Is AI The Answer For Manufacturing Test Data?

AI is great, but more often than not, it’s not brilliant for handling test data in manufacturing – not just yet anyway. That might sound like a slightly controversial take, especially with how committed we are as a company to new technology. But, while we love new tech, we’ll only sing something’s praises if it’s actually fit for purpose.

Artificial Intelligence is everywhere, it’s the go-to buzzword in almost every sector. Just look at the rise of ChatGPT – it’s everywhere because it’s so accessible. AI is clearly more than a buzzword, in fact, it’s a term that encompasses many different technologies, so many of which are not understood by the average consumer or business. And, while the AI revolution is very much on its way, we know test data management, and trust us, it isn’t the solution for today. Here’s why.

Do You Understand?

AI is actually an old term, first coined in 1956, but the idea behind it has been in the minds of science fiction writers for even longer. The idea of adopting machines that can improve human capability isn’t new, but just because it’s a great concept doesn’t mean, right now at least, that it fits every use case. That is very much the situation when it comes to handling manufacturing test data.

Within AI, there are many subcategories containing different types of computers that demonstrate artificial intelligence – for example, machine learning. These systems evolve their ‘thinking’ over time to make better decisions based on historical data. AI is already all around us with semi-self-driving cars and speech recognition systems like Siri and Alexa.

The reason uptake hasn’t caught up in manufacturing test data is that there are so many variables impacting outcomes, some of which aren’t even being logged, and many more which require a big investment to track in the first place.

For example, an AI model finds that a certain component is the root cause of a test failure. However, it is a test fixture that is causing the failure, information that the model may not have access to, and because it is not actually intelligent it has no point of reference for this information. AI uses detailed definitions and criteria to ‘understand’ things. Really, it’s a highly complex system that is able to cope very well with a known amount of variables and enough data for training the model.

▸ Available data

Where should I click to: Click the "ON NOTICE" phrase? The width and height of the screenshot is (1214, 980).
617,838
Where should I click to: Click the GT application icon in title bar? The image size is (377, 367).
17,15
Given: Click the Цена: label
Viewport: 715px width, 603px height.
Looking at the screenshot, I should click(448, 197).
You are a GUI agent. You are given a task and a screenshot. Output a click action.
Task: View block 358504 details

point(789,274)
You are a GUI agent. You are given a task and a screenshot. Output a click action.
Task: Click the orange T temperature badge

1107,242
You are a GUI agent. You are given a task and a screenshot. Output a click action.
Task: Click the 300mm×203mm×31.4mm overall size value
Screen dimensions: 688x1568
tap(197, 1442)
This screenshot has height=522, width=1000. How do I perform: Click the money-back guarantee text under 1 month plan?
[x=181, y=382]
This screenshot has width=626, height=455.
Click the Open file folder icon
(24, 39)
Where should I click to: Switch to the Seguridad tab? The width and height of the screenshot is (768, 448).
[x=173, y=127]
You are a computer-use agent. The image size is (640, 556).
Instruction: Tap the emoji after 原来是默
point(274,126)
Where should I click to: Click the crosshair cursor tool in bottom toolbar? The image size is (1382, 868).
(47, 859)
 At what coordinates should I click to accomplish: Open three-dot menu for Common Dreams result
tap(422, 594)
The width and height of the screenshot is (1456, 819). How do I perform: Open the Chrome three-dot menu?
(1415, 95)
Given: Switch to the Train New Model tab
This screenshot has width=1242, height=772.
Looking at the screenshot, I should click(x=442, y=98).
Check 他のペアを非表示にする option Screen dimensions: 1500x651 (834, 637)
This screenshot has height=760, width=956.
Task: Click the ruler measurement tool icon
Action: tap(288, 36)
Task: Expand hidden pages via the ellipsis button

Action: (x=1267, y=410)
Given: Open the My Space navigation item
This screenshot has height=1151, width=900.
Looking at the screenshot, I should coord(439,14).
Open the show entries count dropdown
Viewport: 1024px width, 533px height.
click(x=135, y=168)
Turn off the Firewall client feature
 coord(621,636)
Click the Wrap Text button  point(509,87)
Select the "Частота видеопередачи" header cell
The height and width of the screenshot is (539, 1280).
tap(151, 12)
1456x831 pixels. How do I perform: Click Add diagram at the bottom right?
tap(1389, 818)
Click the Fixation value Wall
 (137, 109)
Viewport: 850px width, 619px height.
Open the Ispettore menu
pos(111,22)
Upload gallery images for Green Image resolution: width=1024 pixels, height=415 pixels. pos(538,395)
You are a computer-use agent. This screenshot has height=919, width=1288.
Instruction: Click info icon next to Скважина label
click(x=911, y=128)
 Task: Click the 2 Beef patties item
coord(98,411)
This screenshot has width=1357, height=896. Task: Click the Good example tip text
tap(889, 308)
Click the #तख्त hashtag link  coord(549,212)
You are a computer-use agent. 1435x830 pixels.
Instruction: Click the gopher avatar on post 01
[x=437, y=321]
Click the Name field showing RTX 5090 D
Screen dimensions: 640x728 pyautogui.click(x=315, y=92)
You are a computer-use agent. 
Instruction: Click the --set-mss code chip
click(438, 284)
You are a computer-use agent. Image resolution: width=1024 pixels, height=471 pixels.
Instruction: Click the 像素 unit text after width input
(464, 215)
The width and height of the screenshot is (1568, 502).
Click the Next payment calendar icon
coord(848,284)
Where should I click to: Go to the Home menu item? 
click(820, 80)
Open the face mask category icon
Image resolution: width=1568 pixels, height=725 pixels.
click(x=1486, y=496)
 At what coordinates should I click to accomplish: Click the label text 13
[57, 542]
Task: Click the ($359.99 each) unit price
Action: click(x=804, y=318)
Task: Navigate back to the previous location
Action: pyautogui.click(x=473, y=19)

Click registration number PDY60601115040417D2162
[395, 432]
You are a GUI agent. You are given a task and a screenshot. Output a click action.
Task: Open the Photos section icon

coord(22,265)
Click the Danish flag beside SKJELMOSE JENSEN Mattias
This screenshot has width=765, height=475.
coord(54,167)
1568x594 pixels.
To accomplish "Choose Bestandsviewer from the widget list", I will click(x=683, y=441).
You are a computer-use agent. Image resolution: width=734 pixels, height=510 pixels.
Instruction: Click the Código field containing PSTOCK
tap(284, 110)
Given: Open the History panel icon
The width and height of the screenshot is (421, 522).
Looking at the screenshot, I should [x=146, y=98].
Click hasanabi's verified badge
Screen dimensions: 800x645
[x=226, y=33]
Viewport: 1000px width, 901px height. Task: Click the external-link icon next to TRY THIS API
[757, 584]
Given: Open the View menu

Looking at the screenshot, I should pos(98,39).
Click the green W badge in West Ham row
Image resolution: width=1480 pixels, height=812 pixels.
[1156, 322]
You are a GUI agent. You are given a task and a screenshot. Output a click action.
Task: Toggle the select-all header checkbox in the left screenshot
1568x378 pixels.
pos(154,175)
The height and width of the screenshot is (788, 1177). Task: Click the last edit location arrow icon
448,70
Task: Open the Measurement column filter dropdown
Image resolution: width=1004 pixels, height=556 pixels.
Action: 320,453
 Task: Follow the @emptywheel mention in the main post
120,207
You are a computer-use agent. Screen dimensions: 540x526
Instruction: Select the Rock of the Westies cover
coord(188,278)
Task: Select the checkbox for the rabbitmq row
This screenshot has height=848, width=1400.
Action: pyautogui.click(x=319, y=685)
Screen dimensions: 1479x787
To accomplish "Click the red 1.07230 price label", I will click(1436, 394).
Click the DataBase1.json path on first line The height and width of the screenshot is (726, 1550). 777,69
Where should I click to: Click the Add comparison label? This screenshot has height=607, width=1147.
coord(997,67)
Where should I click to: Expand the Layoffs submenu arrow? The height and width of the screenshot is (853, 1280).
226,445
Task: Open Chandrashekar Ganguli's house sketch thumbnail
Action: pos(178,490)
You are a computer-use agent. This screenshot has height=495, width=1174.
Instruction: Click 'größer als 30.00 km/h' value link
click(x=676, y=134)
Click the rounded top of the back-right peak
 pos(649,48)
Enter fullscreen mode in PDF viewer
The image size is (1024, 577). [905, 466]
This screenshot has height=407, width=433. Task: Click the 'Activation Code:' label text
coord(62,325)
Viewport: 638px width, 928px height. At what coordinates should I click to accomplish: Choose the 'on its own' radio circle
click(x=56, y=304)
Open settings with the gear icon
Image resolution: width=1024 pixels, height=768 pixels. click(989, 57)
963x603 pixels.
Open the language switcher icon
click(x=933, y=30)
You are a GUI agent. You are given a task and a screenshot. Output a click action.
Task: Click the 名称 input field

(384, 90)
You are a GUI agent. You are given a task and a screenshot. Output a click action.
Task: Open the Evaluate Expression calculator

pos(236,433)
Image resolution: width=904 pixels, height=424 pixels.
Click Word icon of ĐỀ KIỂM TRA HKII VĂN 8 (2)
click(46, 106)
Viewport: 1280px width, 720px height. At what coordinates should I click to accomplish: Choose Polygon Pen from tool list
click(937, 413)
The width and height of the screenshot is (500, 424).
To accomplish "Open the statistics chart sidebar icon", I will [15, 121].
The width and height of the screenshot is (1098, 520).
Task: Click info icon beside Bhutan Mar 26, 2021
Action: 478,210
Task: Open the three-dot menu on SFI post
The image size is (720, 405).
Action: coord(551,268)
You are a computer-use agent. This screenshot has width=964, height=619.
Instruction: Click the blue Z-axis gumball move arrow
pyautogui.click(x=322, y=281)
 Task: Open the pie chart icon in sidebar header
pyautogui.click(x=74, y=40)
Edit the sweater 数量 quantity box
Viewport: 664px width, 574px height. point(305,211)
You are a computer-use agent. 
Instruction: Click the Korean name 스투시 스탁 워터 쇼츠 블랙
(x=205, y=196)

▸ List of tasks
**1.** Quote the article about AI and manufacturing test data from "Artificial Intelligence is" up to and including "Do You Understand?".
**2.** Answer these questions from the article about AI and manufacturing test data:
(a) In what year was the term AI first coined?
(b) Which speech recognition systems are named as examples of AI?
(c) In the example of a test failure, what is actually causing the failure?
Rely solely on the article about AI and manufacturing test data.

▸ Solutions for each task
**1.**
Artificial Intelligence is everywhere, it’s the go-to buzzword in almost every sector. Just look at the rise of ChatGPT – it’s everywhere because it’s so accessible. AI is clearly more than a buzzword, in fact, it’s a term that encompasses many different technologies, so many of which are not understood by the average consumer or business. And, while the AI revolution is very much on its way, we know test data management, and trust us, it isn’t the solution for today. Here’s why.

Do You Understand?

**2.**
(a) 1956
(b) Siri and Alexa
(c) A test fixture